Les outils numériques : de puissants leviers à mobiliser pour l’export


 

 

L’intégration d’outils numériques au sein des PME ouvre de belles opportunités pour le développement international. Quel est l’impact des différents outils sur les pratiques à l’export ? Quelle transformation impliquent-ils pour l’entreprise ? Entretien avec Manon Enjolras, enseignante-chercheuse du laboratoire ERPI (Université de Lorraine).

 

Quel est le contexte de vos recherches ?

Le laboratoire ERPI de l’Université de Lorraine est spécialisé dans l’étude des processus d’innovation et nous y étudions notamment l’impact des outils numériques sur les pratiques d’exportation des PME. Moins risquée et plus progressive, l’export est le mode d’entrée privilégié des PME. Les principaux défis auxquels celles-ci doivent faire face sont liés à la question cruciale des ressources : moyens financiers, informations sur les marchés, ressources humaines, temps… Leur succès à l’étranger va dépendre de leur capacité à mobiliser de façon adéquate ces ressources pour atteindre leurs objectifs. Pour cela, nous partons du principe qu’elles doivent mettre en place des bonnes pratiques, qui vont avoir un impact sur leur organisation. Dans la littérature scientifique, on dit que l’export est une activité « dénaturante », au sens où elle pousse les PME à structurer leurs processus en interne et à adopter des pratiques plus proches de celles des grandes entreprises. Les outils numériques ouvrent des opportunités pour les PME à l’export et leur apportent des solutions « facilitantes » pour rivaliser avec les grandes entreprises. Ils permettent d’abord de compenser une présence physique faible sur les marchés étrangers. Grâce au marketing digital, les PME peuvent se rapprocher de leurs clients et gagner en visibilité. Le e-commerce leur ouvre des perspectives de gains de parts de marché en facilitant l’accès à leurs produits et services. Enfin, les outils numériques permettent aussi de renforcer la performance des processus internes (suivi, pilotage, capitalisation, partage d’informations), de mieux structurer le fonctionnement des entreprises, et donc de faciliter cette activité « dénaturante » qu’est l’exportation.

 

Quel est le champ couvert par ces outils numériques ?

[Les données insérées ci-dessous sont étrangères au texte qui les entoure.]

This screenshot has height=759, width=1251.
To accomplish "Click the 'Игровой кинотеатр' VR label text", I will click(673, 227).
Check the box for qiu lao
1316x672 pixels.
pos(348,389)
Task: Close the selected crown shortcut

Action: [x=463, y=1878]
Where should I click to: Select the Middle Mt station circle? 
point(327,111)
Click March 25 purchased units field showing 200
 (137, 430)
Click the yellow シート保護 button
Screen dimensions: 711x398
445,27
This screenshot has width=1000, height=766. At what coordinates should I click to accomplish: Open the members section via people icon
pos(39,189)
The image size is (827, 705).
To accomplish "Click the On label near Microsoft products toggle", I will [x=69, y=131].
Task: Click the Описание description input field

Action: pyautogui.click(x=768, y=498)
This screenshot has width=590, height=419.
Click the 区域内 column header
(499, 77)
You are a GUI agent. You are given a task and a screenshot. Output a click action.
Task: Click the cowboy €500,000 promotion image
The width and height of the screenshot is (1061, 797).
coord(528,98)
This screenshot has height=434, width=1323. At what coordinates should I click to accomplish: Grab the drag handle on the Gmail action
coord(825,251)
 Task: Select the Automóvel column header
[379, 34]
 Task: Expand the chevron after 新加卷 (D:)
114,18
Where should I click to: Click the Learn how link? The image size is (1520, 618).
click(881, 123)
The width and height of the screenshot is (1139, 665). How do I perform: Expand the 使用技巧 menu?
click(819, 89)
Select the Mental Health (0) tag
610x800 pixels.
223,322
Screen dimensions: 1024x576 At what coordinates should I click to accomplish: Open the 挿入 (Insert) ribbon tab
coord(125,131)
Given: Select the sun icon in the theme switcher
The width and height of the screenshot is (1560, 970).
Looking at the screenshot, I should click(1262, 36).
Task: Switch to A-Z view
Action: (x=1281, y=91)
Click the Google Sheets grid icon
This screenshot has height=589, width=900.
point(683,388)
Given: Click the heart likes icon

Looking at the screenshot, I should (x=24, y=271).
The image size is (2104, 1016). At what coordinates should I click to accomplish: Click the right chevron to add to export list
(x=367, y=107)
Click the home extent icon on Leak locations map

  1. E.: La littérature scientifique identifie trois grandes catégories d’outils numériques, ayant chacun des objectifs différents. La première regroupe les outils de e-marketing, qui permettent de simplifier et d’étendre la portée des actions de communication et de promotion à l’étranger. A titre d’exemples, on peut citer l’utilisation des réseaux sociaux, le référencement web, les outils de tracking (Google Analytics), ou encore l’e-mailing ou la rédaction de newsletters. La seconde catégorie concerne le e-commerce, dont l’objectif est de faciliter les transactions à l’étranger via la vente de biens et de services en ligne. Cela passe par la mise en place d’un site marchand, de services de chat en SAV, de systèmes d’information pour gérer les factures, les commandes, les devis… Les outils de e-business visent, quant à eux, à améliorer les processus de production et la gestion interne de l’entreprise. Il s’agit d’outils liés à « l’industrie 4.0 », comme l’internet des objets, le big data, la robotique, la conception numérique, les plateformes collaboratives, mais aussi les outils de gestion client (CRM) et de gestion de l’information (ERP).

 

Quel est l’objectif de votre étude ?

Les PME éprouvent des difficultés pour mobiliser des ressources pour l’export et les outils numériques vont les aider à relever plus facilement certains défis. L’objectif de notre étude est d’identifier plus précisément la façon dont la digitalisation va agir sur les pratiques des PME exportatrices et faciliter leurs activités internationales. Nous cherchons à proposer une analyse croisée avec d’une part les outils numériques, chacun ayant sa propre fonction, et d’autre part les pratiques d'exportation de l’entreprise. Dans un premier temps, nous avons réalisé une étude théorique basée sur la littérature scientifique, afin d’identifier les apports potentiels des différents outils numériques sur les pratiques d’export. Pour cela, nous avons confronté les catégories d’outils numériques à un référentiel des pratiques d’exportation que nous avons construit au sein du laboratoire ERPI. Ce référentiel intègre six thématiques – stratégie, ouverture, adaptation de l’offre, organisation, ressources humaines, gestion – déclinées en 22 pratiques d’exportation. En confrontant ces deux référentiels, nous cherchons à identifier les pratiques les plus impactées selon le type d’outil utilisé.

 

Quels sont les enseignements de cette analyse croisée ?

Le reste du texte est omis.